Yang kedua adalah sifat Tu atau To yang tidak baik, yaitu yang mendatangkan kejahatan, kehinaan, kenistaan, kesesatan dan kebinasaan. Tu itulah yang dikenal dengan nama han-Tu. Sifat Tu yang tidak baik, yaitu han-Tu, itulah yang disebut debngan nama sanghyang Manikmaya (jawa kuno : permata khayalan). Sanghyang Manikmaya, Pribadi Ilahi yang hanya diketahui nama dan sifat-Nya itu, tak berbeda dengan Sanghyang Tunggal, yakni memilki nama dan sifat Wenang (mahakuasa).
(Berarti Sanghyang Tunggal yang memiliki nama dan sifat Wenang adalah pengejawantahan Tu-han yang Mahakuasa memberi petunjuk kepada mahkluk-Nya (al-Hadi atau yang Maha Pemberi Petunjuk dalam Islam) dan Sanghyang Manikmaya yang juga memiliki nama dan sifat Wenang adalah pengejawantahan han-Tu, yang Mahakuasa juga untuk menyesatkan mahkluk-Nya. (al-Mudhil atau Yang Maha Menyesatkan dalam Islam).
Dalam ajaran Kapitayan, memuja Sanghyang Taya melalui Sanghyang Tunggal maupun Sanghyang Manikmaya pada hakikatnya sama saja. Yang berbeda hanya jalannya saja. Jika memuja Sanghyang Tunggal maka kita hanya melewati satu jalan lurus di dalam menuju Sanghyang Taya (monoteis).
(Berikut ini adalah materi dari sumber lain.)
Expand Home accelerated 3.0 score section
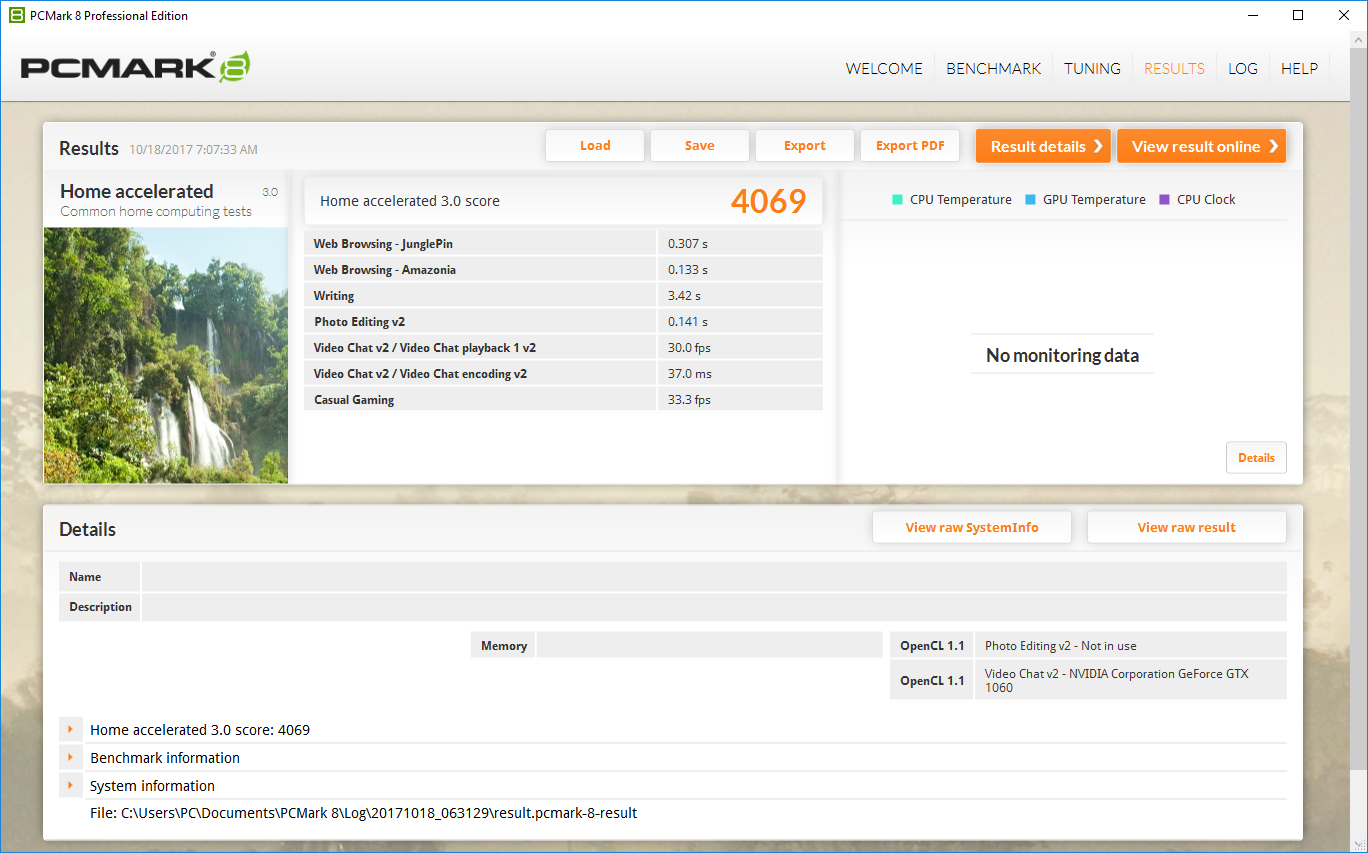 pos(71,730)

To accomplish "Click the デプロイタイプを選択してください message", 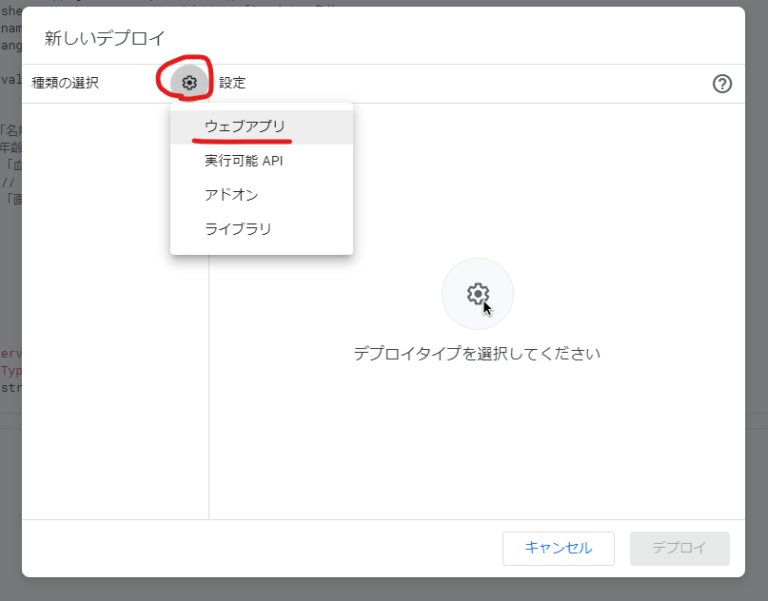I will tap(477, 354).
Sebaliknya, jika kita memuja Sanghyang Manikmaya maka kita akan melewati banyak jalan untuk menuju Sanghyang Taya (politeis).
Memuja dan menyembah Sanghyang Taya melalui Tu dilakukan dengan dua cara yang berbeda. Yang pertama, memuja dan menyembah Pribadi ilahi yang disebut Sanghyang Tunggal (Tu-han) memalui sarana bantu sesuatu yang kasatmata seperti wa-Tu (batu), Tu-gu, Tu-lang, un-Tu, Tu-nda (punden berundak/bangunan bertinggkat), Tu-nggal, Tu-ban (mata air), To-peng, dll.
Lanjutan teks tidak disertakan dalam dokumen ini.